Sabre-DAV's implementation seems to be relatively well implemented. It's supported in webdavfs for example. Here's some example headers one might attach to a PATCH request:
https://sabre.io/dav/http-patch/ https://github.com/miquels/webdavfslAnother example is this expired draft. I don't love it, but it uses PATCH+Content-Range. There's some other neat ideas in here, and shows the versatility & open possibility (even if I don't love re-using this header this way). https://www.ietf.org/archive/id/draft-wright-http-patch-byte...
Apache has has a PUT with Content-Range, https://github.com/miquels/webdav-handler-rs/blob/master/doc...
Great write-up in rclone on trying to support partial updates, https://forum.rclone.org/t/support-putstream-for-webdav-serv...
It would be great to see a proper extension formalized here! But there are options.
It has been 16 years since I started this webdav client for Java:
https://github.com/lookfirst/sardine
Still going.
Sardine is great. I recently used it to automate some backups from a webdav share. No complaints whatsoever :-)
JMAP will eventually replace WebDAV.
That's some wishful thinking. I understand the case for JMAP above IMAP, I understand how "it makes sense" to NIH the rest of cal/cardDAV, I'm not sure what the sales pitch for file transfer is, though, especially when the ecosystem is pretty much inexistant.
I'm using WebDAV to sync files from my phone to my NAS. There weren't any good alternatives, really. SMB is a non-starter on the public Internet (SMB-over-QUIC might change that eventually), SFTP is even crustier, rsync requires SSH to work.
What else?
Syncthing is pretty nice for that sort of thing.

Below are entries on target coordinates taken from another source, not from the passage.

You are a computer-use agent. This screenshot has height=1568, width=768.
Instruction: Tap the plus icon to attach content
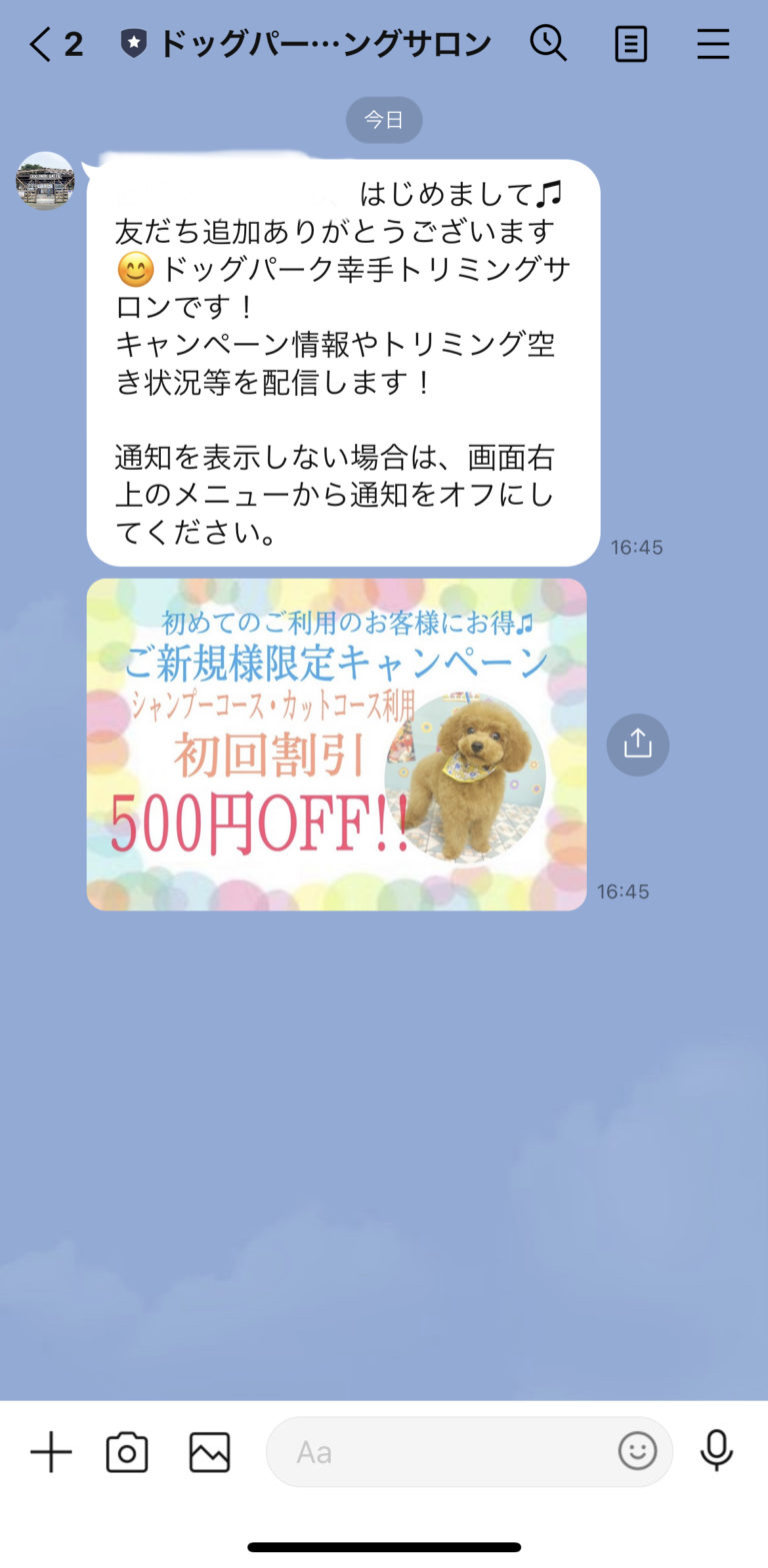pos(50,1452)
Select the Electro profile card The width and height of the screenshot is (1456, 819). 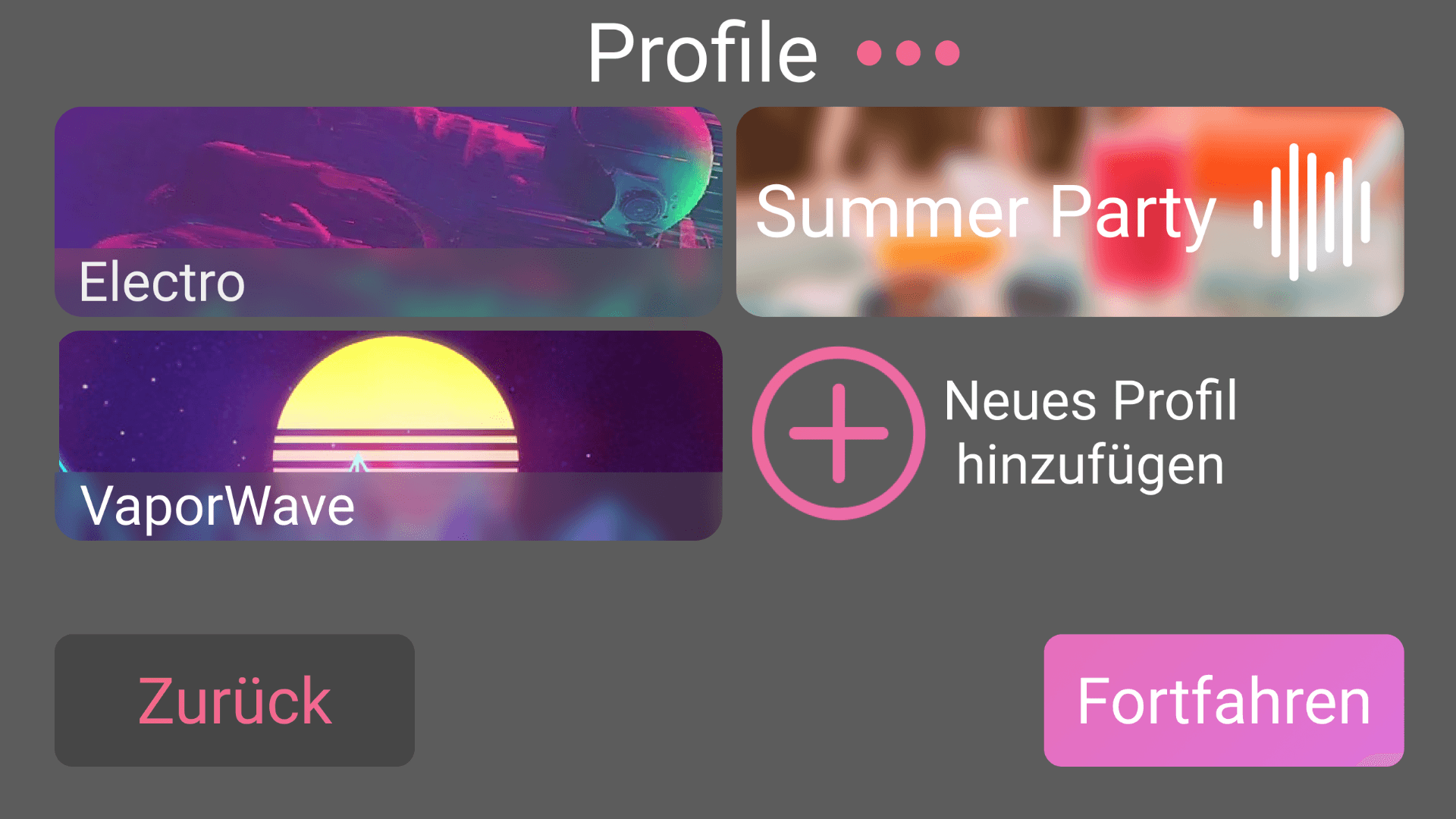click(388, 212)
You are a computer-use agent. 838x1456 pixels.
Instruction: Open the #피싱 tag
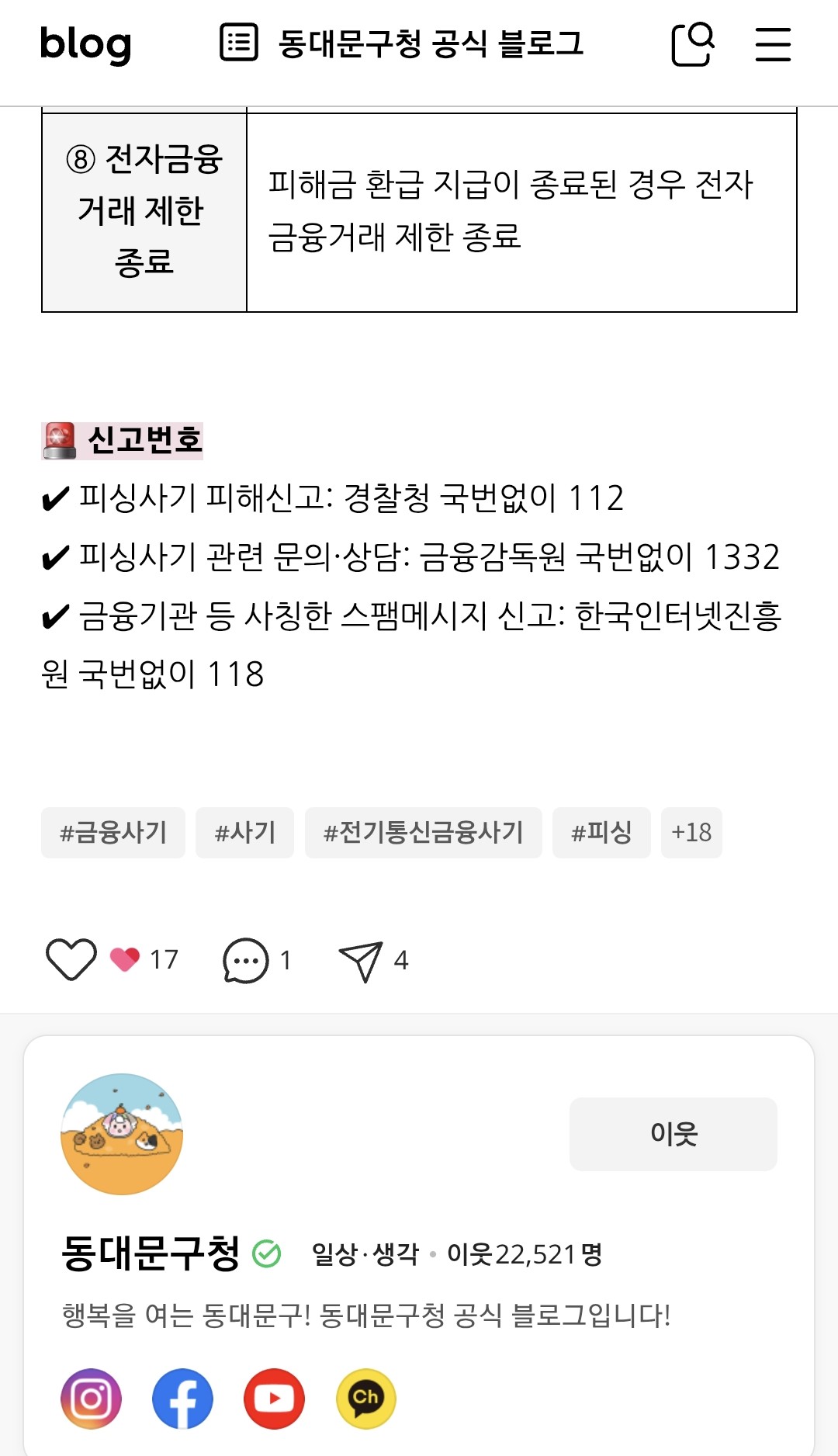click(x=601, y=833)
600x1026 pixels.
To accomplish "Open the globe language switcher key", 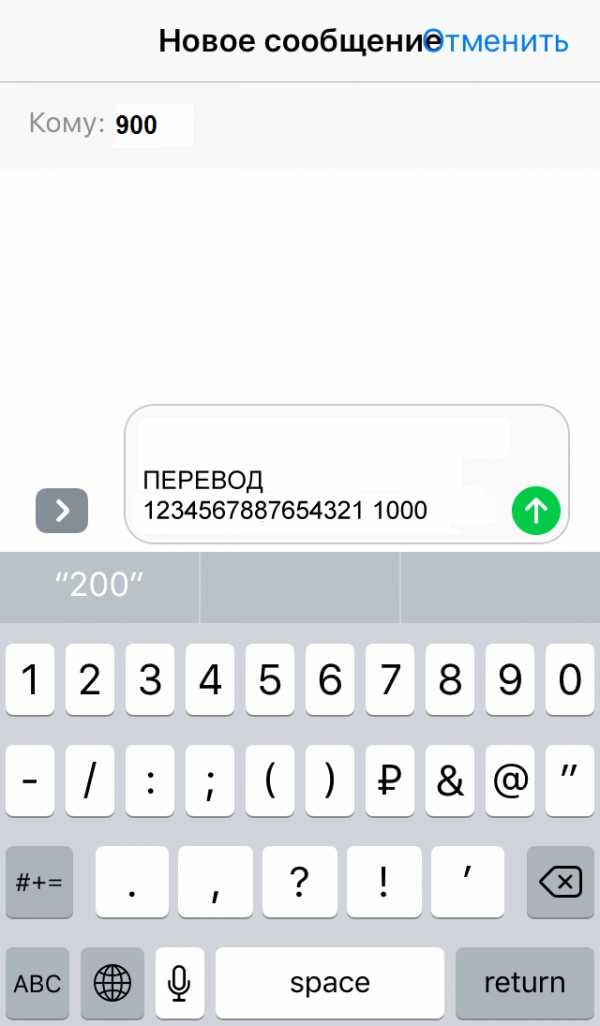I will click(112, 982).
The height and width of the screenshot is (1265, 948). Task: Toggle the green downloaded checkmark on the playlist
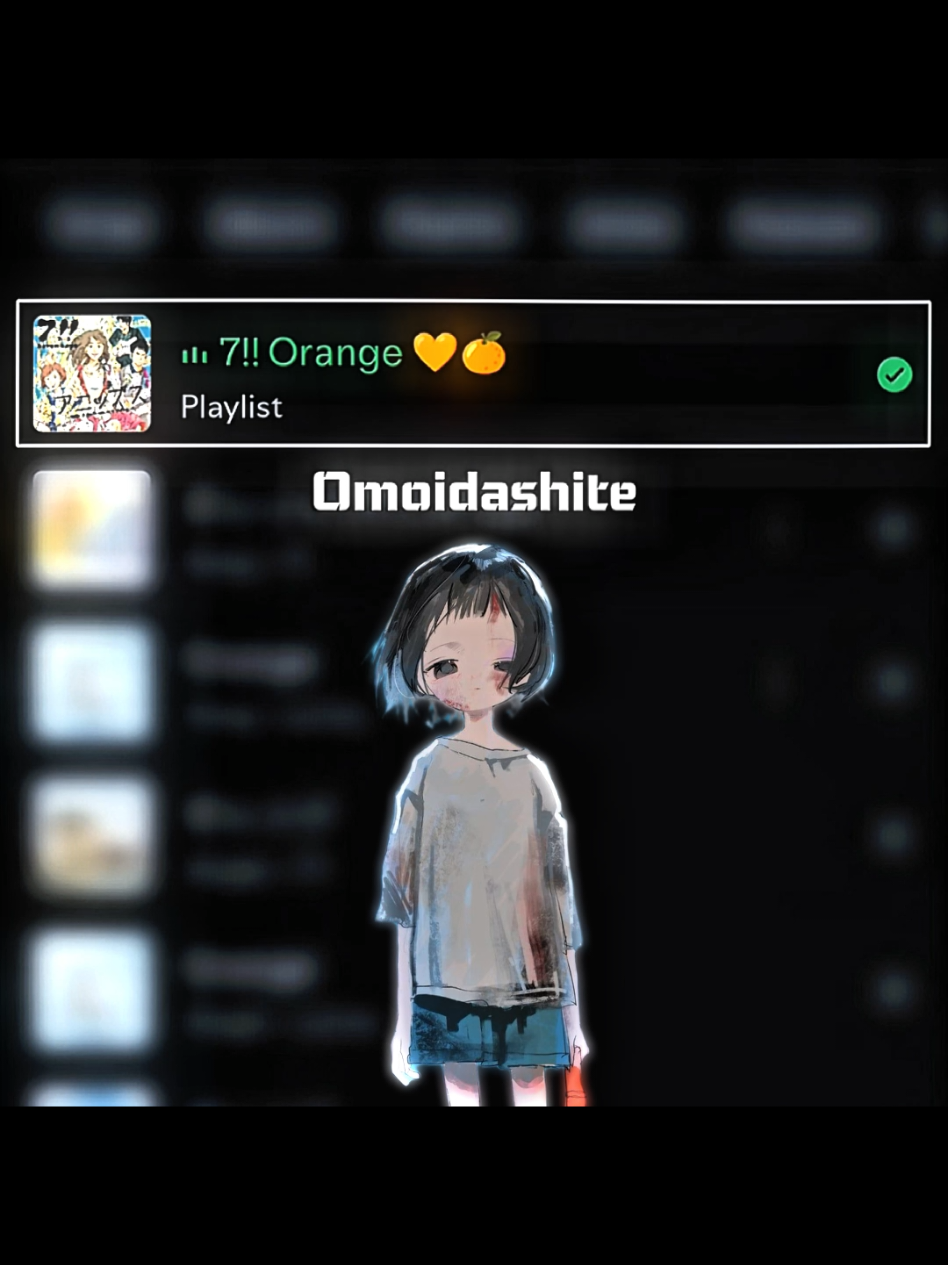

Syncthing is great but it does file sync, not file sharing, so not ideal when you say want to share a big media library with your laptop but not necessarily load everything on it
That moves the goalpost. The user I was replying to wanted sync and didn't seem to be using other functionality like that.
I have just tried to run their unofficial apps, but I couldn't make them work.
>It's broadly available as you can see
And yet, I can never seem to find a decent java lib for webdav/caldav/carddav. Every time I look for one, I end up wanting to write my own instead. Then it just seems like the juice isn't worth the squeeze.
This blog post didn't convince me. I must assume the default for most web devs in 2025 is hosting on a Linux VM and/or mounting the static files into a Docker container. SFTP is already there and Apache is too.
The last time I had to deal with WebDAV was for a crusty old CMS nobody liked using many years ago. The support on dev machines running Windows and Mac was a bit sketchy and would randomly have files skipped during bulk uploads. Linux support was a little better with davfs2, but then VSCode would sometimes refuse to recognize the mount without restarting.
None of that workflow made sense. It was hard to know what version of a file was uploaded and doing any manual file management just seemed silly. The project later moved to GitLab. A CI job now simply SFTPs files upon merge into the main branch. This is a much more familiar workflow to most web devs today and there's no weird jank.